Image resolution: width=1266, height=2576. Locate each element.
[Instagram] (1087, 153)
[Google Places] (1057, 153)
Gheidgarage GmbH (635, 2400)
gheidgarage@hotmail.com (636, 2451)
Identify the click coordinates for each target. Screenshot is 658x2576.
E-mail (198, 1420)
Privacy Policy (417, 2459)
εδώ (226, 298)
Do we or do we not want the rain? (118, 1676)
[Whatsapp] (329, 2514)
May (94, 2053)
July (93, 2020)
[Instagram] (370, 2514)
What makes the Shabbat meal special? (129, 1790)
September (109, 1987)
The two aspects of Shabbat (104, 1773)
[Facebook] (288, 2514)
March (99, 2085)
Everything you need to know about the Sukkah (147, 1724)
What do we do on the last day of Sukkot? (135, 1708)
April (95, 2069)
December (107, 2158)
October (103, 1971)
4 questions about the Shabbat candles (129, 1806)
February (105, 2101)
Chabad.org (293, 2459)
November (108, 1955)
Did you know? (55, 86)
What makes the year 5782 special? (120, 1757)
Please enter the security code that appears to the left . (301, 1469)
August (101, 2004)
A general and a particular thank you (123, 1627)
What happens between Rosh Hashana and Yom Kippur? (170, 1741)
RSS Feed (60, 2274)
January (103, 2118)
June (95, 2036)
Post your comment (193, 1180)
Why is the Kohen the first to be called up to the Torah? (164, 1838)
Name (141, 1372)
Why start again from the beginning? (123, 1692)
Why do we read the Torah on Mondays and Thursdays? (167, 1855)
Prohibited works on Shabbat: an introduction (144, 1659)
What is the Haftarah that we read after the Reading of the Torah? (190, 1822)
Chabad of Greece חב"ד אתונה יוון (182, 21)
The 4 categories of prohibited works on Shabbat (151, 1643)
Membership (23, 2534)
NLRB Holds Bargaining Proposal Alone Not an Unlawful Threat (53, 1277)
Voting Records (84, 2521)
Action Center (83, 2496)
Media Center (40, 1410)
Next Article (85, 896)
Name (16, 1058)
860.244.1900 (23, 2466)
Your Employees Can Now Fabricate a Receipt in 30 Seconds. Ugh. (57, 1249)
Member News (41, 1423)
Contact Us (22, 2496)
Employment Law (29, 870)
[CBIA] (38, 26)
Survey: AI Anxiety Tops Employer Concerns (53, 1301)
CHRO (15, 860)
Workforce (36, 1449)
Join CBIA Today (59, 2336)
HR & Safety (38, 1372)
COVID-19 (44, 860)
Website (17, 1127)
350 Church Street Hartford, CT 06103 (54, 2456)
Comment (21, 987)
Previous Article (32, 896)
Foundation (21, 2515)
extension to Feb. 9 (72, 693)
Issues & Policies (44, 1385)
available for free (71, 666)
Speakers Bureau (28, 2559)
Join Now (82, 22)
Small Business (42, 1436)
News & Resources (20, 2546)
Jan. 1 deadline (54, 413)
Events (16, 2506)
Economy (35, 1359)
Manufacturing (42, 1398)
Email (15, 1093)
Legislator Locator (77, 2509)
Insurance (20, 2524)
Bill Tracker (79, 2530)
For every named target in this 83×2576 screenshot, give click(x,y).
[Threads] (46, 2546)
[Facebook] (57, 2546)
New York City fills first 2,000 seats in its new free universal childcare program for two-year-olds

────────────────────────────────────────

▸ **TASK DESCRIPTION**: Each entry above has to be duplicated exactly as it stands.

▸ **WRITTEN ANSWER**:
Image resolution: width=1266, height=2576. Locate each element.
[Instagram] (1087, 153)
[Google Places] (1057, 153)
Gheidgarage GmbH (635, 2400)
gheidgarage@hotmail.com (636, 2451)
Identify the click coordinates for each target. Screenshot is 658x2576.
E-mail (198, 1420)
Privacy Policy (417, 2459)
εδώ (226, 298)
Do we or do we not want the rain? (118, 1676)
[Whatsapp] (329, 2514)
May (94, 2053)
July (93, 2020)
[Instagram] (370, 2514)
What makes the Shabbat meal special? (129, 1790)
September (109, 1987)
The two aspects of Shabbat (104, 1773)
[Facebook] (288, 2514)
March (99, 2085)
Everything you need to know about the Sukkah (147, 1724)
What do we do on the last day of Sukkot? (135, 1708)
April (95, 2069)
December (107, 2158)
October (103, 1971)
4 questions about the Shabbat candles (129, 1806)
February (105, 2101)
Chabad.org (293, 2459)
November (108, 1955)
Did you know? (55, 86)
What makes the year 5782 special? (120, 1757)
Please enter the security code that appears to the left . (301, 1469)
August (101, 2004)
A general and a particular thank you (123, 1627)
What happens between Rosh Hashana and Yom Kippur? (170, 1741)
RSS Feed (60, 2274)
January (103, 2118)
June (95, 2036)
Post your comment (193, 1180)
Why is the Kohen the first to be called up to the Torah? (164, 1838)
Name (141, 1372)
Why start again from the beginning? (123, 1692)
Why do we read the Torah on Mondays and Thursdays? (167, 1855)
Prohibited works on Shabbat: an introduction (144, 1659)
What is the Haftarah that we read after the Reading of the Torah? (190, 1822)
Chabad of Greece חב"ד אתונה יוון (182, 21)
The 4 categories of prohibited works on Shabbat (151, 1643)
Membership (23, 2534)
NLRB Holds Bargaining Proposal Alone Not an Unlawful Threat (53, 1277)
Voting Records (84, 2521)
Action Center (83, 2496)
Media Center (40, 1410)
Next Article (85, 896)
Name (16, 1058)
860.244.1900 (23, 2466)
Your Employees Can Now Fabricate a Receipt in 30 Seconds. Ugh. (57, 1249)
Member News (41, 1423)
Contact Us (22, 2496)
Employment Law (29, 870)
[CBIA] (38, 26)
Survey: AI Anxiety Tops Employer Concerns (53, 1301)
CHRO (15, 860)
Workforce (36, 1449)
Join CBIA Today (59, 2336)
HR & Safety (38, 1372)
COVID-19 (44, 860)
Website (17, 1127)
350 Church Street Hartford, CT 06103 (54, 2456)
Comment (21, 987)
Previous Article (32, 896)
Foundation (21, 2515)
extension to Feb. 9 (72, 693)
Issues & Policies (44, 1385)
available for free (71, 666)
Speakers Bureau (28, 2559)
Join Now (82, 22)
Small Business (42, 1436)
News & Resources (20, 2546)
Jan. 1 deadline (54, 413)
Events (16, 2506)
Economy (35, 1359)
Manufacturing (42, 1398)
Email (15, 1093)
Legislator Locator (77, 2509)
Insurance (20, 2524)
Bill Tracker (79, 2530)
For every named target in this 83×2576 screenshot, give click(x,y).
[Threads] (46, 2546)
[Facebook] (57, 2546)
New York City fills first 2,000 seats in its new free universal childcare program for two-year-olds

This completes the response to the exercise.